::: The input :::

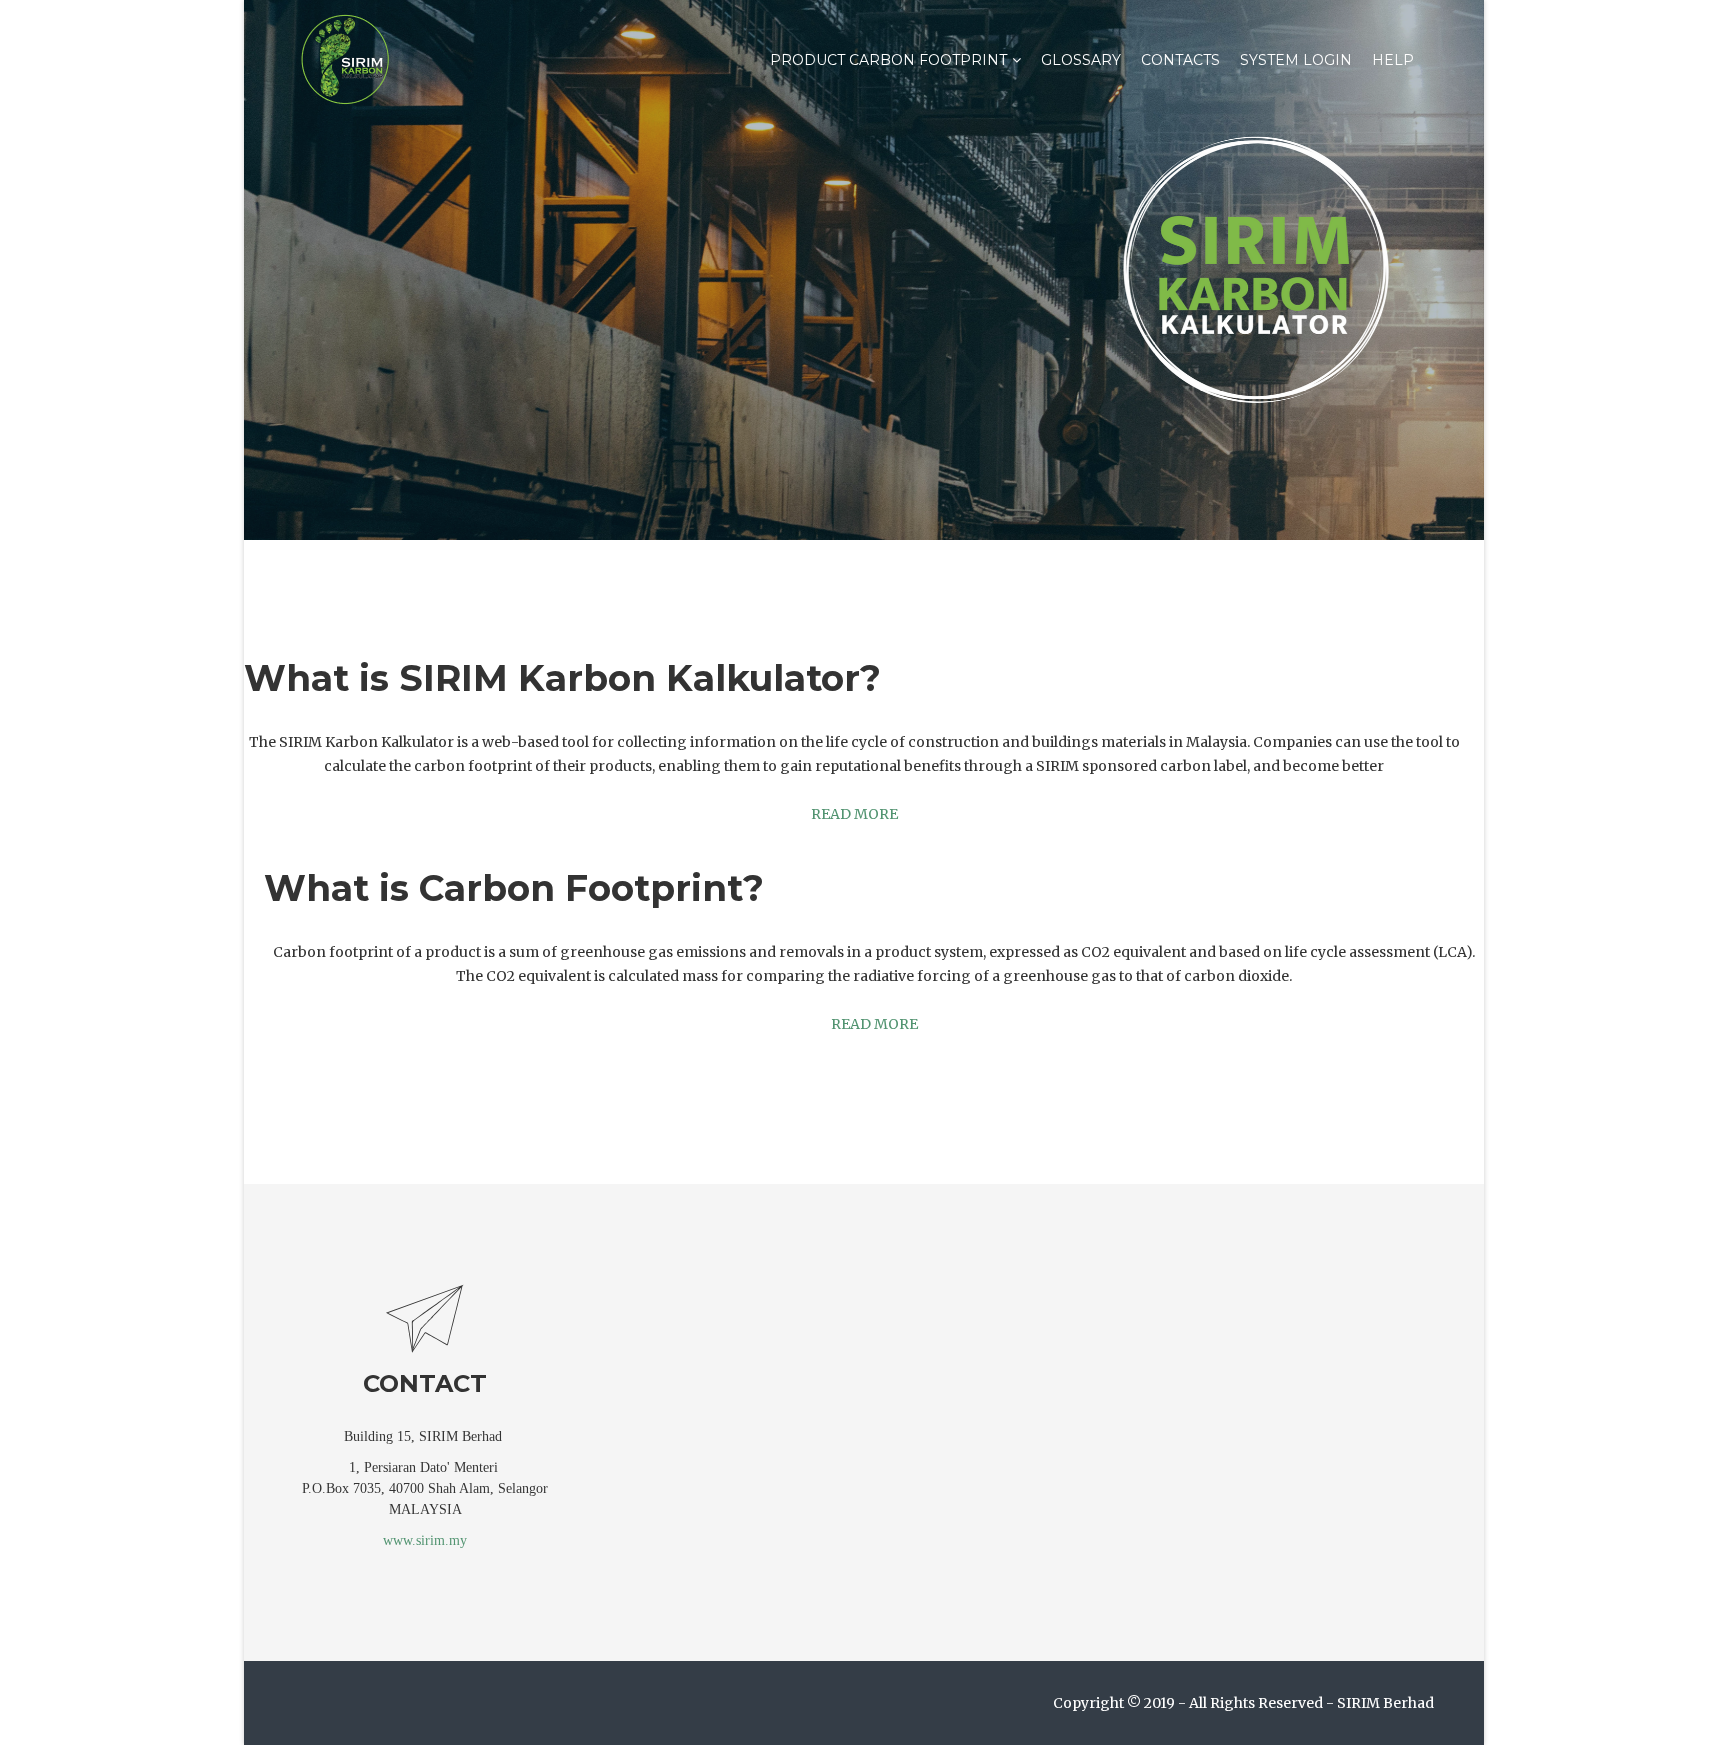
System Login (1296, 60)
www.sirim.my (425, 1540)
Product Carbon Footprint (888, 60)
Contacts (1180, 60)
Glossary (1081, 60)
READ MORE (854, 814)
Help (1393, 60)
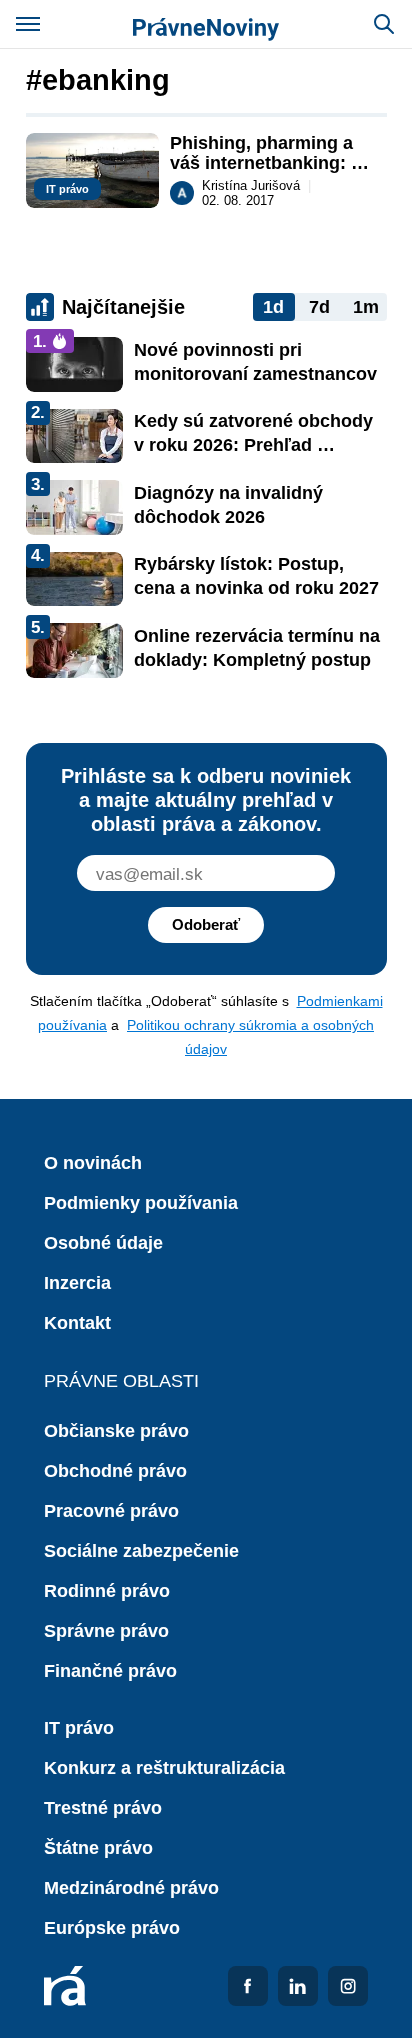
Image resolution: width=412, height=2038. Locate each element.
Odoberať (206, 924)
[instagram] (348, 1986)
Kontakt (77, 1323)
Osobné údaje (103, 1243)
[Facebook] (248, 1986)
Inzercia (77, 1283)
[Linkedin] (298, 1986)
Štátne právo (98, 1848)
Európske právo (112, 1928)
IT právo (79, 1728)
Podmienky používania (141, 1203)
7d (319, 307)
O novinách (93, 1163)
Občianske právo (116, 1431)
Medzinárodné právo (131, 1888)
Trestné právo (103, 1808)
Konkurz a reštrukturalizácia (164, 1768)
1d (273, 307)
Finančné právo (110, 1671)
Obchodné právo (115, 1471)
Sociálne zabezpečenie (141, 1551)
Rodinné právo (107, 1591)
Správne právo (106, 1631)
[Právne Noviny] (206, 24)
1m (366, 307)
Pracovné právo (111, 1511)
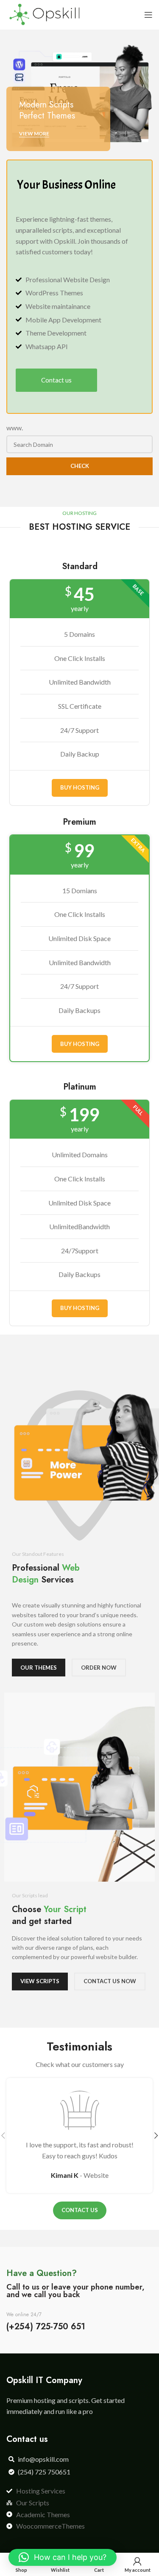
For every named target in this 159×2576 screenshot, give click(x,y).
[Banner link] (79, 94)
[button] (62, 2557)
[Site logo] (44, 14)
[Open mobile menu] (148, 14)
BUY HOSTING (79, 787)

:::

## The problem:
The answer is the run of lines from the one with "7d (319, 307)" through the final line of the data, copied exactly, and nothing else; no pictures.

## Expected answer:
7d (319, 307)
O novinách (93, 1163)
Občianske právo (116, 1431)
Medzinárodné právo (131, 1888)
Trestné právo (103, 1808)
Konkurz a reštrukturalizácia (164, 1768)
1d (273, 307)
Finančné právo (110, 1671)
Obchodné právo (115, 1471)
Sociálne zabezpečenie (141, 1551)
Rodinné právo (107, 1591)
Správne právo (106, 1631)
[Právne Noviny] (206, 24)
1m (366, 307)
Pracovné právo (111, 1511)
For every named target in this 159×2576 screenshot, give click(x,y).
[Banner link] (79, 94)
[button] (62, 2557)
[Site logo] (44, 14)
[Open mobile menu] (148, 14)
BUY HOSTING (79, 787)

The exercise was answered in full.